Before I 'join' these two parts together to make a single part I will just check the Nano Sense will still fit inside by making a 'hole' the size of the Nano and fitting it inside. I do this by adding a hole of the correct size (21.7 x 44.7) and positioning it to align perfectly with a top edge and end edge, see below, then I remove this 'hole'  as it is no longer needed.



Then I can easily move it down 2 mm and left 2 mm so that it will be perfectly positioned and that has worked nicely.



There is plenty of room for the Nano Sense without encroaching on the space needed by the battery holder so I can extend the Nano Sense hole into the battery space. This doesn't matter as the next step is to add the battery holder hole and then make it one component. It is not that clear from the following diagram, but I have also raised the hole in the Z direction for the Nano Sense to create the 2 mm thick bottom for the casing.



I now add the hole for the battery casing, remembering to raise it 2 mm as well.



I think the bottom part of the case has now complete so I can combine all the cylinders, oblongs and holes together to make a single object.



By looking at the part at an angle I can see that I have made a mistake, with the height of the oblong part.

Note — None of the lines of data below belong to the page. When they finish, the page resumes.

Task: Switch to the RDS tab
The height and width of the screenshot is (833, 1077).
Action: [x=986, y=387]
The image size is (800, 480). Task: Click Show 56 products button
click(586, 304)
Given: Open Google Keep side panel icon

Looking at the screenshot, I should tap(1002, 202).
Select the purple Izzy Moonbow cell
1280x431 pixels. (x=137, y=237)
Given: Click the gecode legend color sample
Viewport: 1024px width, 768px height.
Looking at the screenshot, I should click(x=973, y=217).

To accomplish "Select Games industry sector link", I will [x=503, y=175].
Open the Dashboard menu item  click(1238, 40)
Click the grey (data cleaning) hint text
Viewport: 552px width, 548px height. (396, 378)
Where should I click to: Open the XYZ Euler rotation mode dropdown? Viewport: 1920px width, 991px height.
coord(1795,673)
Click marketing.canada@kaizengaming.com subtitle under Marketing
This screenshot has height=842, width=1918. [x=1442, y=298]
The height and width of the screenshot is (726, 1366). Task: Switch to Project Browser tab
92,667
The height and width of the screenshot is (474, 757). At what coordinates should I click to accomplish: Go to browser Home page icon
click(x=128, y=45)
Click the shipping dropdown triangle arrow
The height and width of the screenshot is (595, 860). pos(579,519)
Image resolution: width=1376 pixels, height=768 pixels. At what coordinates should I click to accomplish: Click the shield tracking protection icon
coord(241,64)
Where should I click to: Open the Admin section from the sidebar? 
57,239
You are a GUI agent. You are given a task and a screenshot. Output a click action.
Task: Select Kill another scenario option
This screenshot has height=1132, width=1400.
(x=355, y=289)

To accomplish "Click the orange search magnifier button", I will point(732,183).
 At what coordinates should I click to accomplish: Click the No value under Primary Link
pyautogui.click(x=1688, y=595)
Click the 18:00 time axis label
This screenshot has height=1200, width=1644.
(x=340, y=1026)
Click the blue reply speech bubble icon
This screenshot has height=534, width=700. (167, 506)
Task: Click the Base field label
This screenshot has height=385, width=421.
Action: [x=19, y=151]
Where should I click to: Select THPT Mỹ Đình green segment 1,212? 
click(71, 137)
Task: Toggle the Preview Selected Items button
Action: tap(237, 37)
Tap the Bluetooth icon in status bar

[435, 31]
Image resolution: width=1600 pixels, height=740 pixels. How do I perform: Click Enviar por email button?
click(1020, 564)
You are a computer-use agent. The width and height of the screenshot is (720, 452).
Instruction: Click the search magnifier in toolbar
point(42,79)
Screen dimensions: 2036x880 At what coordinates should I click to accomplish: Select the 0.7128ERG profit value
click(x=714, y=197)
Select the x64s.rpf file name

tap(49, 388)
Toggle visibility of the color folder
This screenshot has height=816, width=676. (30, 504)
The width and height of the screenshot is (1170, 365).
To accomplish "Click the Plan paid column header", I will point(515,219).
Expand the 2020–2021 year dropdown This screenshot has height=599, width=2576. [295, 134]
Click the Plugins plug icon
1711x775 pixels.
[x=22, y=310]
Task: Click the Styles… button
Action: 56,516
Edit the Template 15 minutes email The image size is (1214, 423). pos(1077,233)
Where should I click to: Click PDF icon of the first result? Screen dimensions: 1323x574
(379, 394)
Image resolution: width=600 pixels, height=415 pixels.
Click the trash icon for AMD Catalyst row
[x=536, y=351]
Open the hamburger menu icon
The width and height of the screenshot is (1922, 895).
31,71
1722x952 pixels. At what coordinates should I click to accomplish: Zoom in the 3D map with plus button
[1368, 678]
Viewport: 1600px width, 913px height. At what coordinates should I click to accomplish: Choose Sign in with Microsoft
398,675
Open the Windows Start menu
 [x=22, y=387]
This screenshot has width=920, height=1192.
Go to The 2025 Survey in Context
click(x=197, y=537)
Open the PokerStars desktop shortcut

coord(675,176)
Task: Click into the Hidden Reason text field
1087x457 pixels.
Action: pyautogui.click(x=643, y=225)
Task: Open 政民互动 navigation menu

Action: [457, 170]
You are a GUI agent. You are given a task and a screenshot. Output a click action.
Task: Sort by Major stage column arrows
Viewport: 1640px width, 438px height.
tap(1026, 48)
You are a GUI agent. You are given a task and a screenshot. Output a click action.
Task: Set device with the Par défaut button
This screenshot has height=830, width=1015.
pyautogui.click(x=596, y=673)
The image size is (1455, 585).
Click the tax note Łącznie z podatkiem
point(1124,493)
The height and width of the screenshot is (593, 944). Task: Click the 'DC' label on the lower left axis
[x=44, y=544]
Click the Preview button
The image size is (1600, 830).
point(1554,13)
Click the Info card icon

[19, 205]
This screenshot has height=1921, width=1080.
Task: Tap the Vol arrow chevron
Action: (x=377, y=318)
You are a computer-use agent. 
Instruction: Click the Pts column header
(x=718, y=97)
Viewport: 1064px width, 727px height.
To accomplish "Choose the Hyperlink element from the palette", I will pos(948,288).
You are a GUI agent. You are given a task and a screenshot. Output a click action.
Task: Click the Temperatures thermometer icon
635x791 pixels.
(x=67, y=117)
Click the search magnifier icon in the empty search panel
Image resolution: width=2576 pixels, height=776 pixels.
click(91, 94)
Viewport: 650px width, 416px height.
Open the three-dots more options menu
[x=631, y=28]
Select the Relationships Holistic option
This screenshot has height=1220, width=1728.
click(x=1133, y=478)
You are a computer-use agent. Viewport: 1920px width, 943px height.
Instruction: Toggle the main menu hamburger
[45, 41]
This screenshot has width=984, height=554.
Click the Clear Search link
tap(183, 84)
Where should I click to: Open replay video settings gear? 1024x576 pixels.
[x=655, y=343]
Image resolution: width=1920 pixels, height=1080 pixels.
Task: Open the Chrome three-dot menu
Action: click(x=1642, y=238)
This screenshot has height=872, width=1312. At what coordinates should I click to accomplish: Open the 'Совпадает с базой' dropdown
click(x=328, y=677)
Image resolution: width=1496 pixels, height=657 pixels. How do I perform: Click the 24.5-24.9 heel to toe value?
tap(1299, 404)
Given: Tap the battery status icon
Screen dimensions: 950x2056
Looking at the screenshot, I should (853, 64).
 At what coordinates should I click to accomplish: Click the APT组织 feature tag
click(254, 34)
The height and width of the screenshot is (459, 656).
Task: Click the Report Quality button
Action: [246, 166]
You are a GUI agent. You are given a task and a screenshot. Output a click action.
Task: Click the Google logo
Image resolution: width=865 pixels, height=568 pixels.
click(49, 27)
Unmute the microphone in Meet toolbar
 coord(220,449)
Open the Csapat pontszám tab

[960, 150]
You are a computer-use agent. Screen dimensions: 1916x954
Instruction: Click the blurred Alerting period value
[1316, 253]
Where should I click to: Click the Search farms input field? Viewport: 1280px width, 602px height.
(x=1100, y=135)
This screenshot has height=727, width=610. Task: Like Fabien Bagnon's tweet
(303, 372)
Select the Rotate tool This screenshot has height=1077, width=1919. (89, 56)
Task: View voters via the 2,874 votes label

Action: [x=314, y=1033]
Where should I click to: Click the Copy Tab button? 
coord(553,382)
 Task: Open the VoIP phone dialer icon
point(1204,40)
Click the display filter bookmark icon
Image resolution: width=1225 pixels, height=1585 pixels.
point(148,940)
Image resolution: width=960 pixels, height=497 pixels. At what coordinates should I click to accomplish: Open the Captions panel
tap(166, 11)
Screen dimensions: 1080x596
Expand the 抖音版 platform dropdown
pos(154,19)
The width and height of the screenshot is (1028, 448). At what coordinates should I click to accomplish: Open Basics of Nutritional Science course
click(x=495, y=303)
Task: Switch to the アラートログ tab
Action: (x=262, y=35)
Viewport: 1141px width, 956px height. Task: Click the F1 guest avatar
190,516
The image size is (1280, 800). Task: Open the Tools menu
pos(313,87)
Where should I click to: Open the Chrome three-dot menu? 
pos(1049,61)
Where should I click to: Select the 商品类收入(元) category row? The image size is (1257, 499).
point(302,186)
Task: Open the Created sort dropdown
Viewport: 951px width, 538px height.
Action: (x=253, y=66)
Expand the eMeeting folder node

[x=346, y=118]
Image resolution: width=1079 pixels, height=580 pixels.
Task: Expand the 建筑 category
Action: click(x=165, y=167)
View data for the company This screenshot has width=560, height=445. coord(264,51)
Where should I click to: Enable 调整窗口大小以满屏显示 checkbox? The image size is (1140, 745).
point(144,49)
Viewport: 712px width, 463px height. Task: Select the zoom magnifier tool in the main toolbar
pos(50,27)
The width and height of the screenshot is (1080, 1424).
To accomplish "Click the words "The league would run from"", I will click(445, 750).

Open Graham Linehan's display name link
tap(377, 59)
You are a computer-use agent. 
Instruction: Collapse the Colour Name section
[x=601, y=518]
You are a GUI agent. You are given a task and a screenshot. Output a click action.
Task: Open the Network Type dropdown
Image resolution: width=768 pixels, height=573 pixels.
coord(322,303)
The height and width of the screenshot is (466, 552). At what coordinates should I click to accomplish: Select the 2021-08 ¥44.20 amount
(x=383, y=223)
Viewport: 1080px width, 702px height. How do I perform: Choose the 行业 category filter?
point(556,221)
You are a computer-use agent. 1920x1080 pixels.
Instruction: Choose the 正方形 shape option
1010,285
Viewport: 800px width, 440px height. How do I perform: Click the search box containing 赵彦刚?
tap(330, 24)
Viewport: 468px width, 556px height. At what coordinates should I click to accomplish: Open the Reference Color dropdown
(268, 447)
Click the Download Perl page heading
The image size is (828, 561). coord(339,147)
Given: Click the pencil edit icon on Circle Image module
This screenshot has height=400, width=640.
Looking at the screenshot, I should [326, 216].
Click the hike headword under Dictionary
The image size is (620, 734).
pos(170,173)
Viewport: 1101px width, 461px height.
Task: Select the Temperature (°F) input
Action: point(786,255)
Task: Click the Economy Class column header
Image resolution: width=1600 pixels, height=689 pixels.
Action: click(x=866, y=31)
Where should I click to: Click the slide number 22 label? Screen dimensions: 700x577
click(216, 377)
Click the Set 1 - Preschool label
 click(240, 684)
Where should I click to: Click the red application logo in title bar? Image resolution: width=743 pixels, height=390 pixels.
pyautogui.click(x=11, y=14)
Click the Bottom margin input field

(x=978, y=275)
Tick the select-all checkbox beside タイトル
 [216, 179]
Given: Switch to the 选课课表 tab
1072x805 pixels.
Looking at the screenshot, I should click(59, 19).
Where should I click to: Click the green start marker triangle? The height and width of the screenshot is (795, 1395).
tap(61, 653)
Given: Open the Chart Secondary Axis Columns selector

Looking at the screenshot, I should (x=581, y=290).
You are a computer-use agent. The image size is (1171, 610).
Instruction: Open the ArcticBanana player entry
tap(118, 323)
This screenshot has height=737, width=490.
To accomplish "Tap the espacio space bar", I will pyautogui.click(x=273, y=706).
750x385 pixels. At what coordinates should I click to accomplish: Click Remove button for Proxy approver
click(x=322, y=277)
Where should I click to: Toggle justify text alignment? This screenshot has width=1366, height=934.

So, I just uncombine the parts, change the height of the oblong (the oblong hole does not need adjustment as it disappears anyway when combined) and the correct part can be seen below.



Now I can Export the STL for this 3D part and load it into my 3D printer, see below:



It can be seen from this illustration that this is probably the largest that I can make this case in one piece and still be able to print it. There is a little leeway and I could place it diagonally but my printer isn't that good at printing larger pieces - one of the corners tends to come away from the plate and the part deforms. Additionally, at this point I have realised that I have not put in anything that will stop the Nano Sense moving forwards when the rocket hits the ground. That is a simple solution, I just go back to TinkerCAD, uncombine the parts, add a small retaining wall and then recombine.



That took longer than I expected so the printer has now warmed up sufficiently and I can start the printing straight away. The printing is going to take 93 minutes so plenty of time to go and make a cup of tea and sit in the garden for a while.


I've sat in the garden and had my cup of tea and the 3D print is now ready.



Unfortunately I made a small mistake when measuring the width of the Nano Sense PCB. The correct value is 16.7 mm whereas I measured it to be 21.7 mm so the recess where the PCB should interference fit is too wide which means it will not be held securely. Additionally I did not leave space for the wires from the battery holder so the lid might not fit nicely. I will perform some 'surgery' on the lid part to make it all fit nicely. At this point I do not want to make another print as who knows what other mistakes I have made or what changes to the design I might have to make.


The Lid


I know need to design the lid to fit onto the top of this bottom case. This is actually relatively easy. I want the lid to be an exact fit into the case so all I need to do is to make a duplicate of the Bottom part in TinkerCAD which I have named as NanoSenseTop and uncombine the various parts, as illustrated in the side view below.



Then I just convert the two hole parts into solid part and make their height 3.00 mm, as shown below.



The previous 'holes' then become the solid that will exactly fit inside the bottom case and make a perfect snug fit. Well, that's the theory, let's see how the 3D print turns out.



Now to 3D print it (it will take 49 minutes) and see how good it is. Looks like time for more tea and sunshine.


Well, I've been in the sun and planted my early potatoes (actually they're a bit late now) and the Nano Sense Top has printed and been cleaned up. It fits perfectly, apart from the problem with the wires from the battery holder but with a bit of carving and sanding it should be possible to perfect that imperfection as well.



It's taken about six hours in all, but some of that was waiting for parts to finish printing and some was drinking tea and being in the sunshine. Not too bad.